“I’m not married,” I say. “But I did meet my fated. I knew about him for ten years, but I only just found him a couple months ago. His name is Daniel.”
Matthew smiles slightly. “Daniel. Is he…a good guy?” He’s testing out his dad reach here, I can tell.
“He’s a great guy,” I say.
“But?” he asks, gentle.
“He doesn’t know if he wants to have kids.”
“Ah,” he says softly, his eyes dropping. “That old story.” I know he’s thinking about himself.

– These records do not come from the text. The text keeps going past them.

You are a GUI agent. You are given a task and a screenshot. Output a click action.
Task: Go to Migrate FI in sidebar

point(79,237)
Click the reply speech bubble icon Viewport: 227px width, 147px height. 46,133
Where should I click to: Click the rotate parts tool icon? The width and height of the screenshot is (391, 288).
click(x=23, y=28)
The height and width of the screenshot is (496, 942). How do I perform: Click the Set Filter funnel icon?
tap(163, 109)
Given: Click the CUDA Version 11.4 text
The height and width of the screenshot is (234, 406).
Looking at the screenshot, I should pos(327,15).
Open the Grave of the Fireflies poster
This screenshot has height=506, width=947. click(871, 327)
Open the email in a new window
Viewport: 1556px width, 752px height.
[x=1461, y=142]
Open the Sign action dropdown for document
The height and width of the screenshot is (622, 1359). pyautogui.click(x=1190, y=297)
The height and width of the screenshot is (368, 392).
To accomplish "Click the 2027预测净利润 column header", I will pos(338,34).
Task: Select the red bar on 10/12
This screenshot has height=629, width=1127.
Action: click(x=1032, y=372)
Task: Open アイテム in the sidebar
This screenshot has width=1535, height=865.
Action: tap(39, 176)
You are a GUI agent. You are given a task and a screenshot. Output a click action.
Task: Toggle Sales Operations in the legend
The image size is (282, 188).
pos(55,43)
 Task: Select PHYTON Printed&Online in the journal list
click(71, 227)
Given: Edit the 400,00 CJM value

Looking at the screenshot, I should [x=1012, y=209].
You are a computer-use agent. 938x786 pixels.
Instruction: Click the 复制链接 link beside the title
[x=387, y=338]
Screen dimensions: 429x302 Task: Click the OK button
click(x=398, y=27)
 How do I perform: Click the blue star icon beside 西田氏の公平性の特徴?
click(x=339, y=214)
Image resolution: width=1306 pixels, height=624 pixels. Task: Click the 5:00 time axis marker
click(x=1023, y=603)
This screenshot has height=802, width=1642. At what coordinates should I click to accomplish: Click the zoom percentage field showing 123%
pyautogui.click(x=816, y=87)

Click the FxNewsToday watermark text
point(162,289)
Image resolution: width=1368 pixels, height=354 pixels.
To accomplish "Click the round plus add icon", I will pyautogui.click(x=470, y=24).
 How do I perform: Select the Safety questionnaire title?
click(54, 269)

“When Sunny found out, she felt like she owed it to Mom to tell me the truth about you guys,” I say, emotions bubbling to the surface again. “She’s been feeling guilty, and she thinks that I shouldn’t be with Daniel if I don’t want to be.”
Matthew’s quiet, eyes still on the floor, looking at his striped rug. “And do you? Want to be with him?”
My eyes fill up with tears. “I don’t know. I thought I did. Everything I’ve done…my entire life—it’s been circling around this one promise. That I would end up with the love of my life. But look at what happened with Mom? The saddest fucking ending to the saddest fucking love story.”
I hear him get up and suddenly I’m being engulfed in his arms. I want to push him away, but I don’t. I sob into his shirt, and over and over he says, “I’m sorry. I’m sorry.” I imagine this is what having a dad is like and it makes me cry harder.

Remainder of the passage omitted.